Why are interest rates (for savings and for loans) so much better at credit unions than larger banks? It’s a bit bizarre, like the reverse should be true.
-JenaeJ


Answer:


It’s not just through deposit and loan rates that credit unions give customers a better shake than banks. They tend to charge lower and fewer fees. While free checking accounts at major banks seem to be going the way of the dodo and silent movies, for instance, a recent study by Bankrate.com found that 38 of 50 credit unions that it surveyed still offered free checking with no strings attached.

There are four main reasons that credit unions offer better interest rates and prices. They are cooperative institutions, meaning that they are owned by their customers and do not exist to make a profit. Not having profits to disperse to shareholders or accumulate on the balance sheet is a sure way to keep loan rates down and deposit rates up.

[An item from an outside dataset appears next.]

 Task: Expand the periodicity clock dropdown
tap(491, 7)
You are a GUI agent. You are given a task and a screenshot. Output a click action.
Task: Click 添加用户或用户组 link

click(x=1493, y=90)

As it turns out, however, massive losses at banks can be even worse for customers than massive profits. The financial crisis left banks scrambling to get well again, so they weren’t in a position to offer sweet deals to get or keep clients. Some institutions still didn’t survive; that left fewer competitors once the crisis ended, which doesn’t make for consumer-friendly conditions, either.

Credit unions have fewer moving parts; they accept deposits and make loans. By not engaging in numerous lines of business, such as asset management, insurance, investment banking, proprietary trading and commercial lending, they keep their administrative and regulatory costs down. Their simplicity and narrow customer bases also mean that marketing costs are low for credit unions. When was the last time you saw a full-page newspaper ad for one or a slickly produced TV commercial?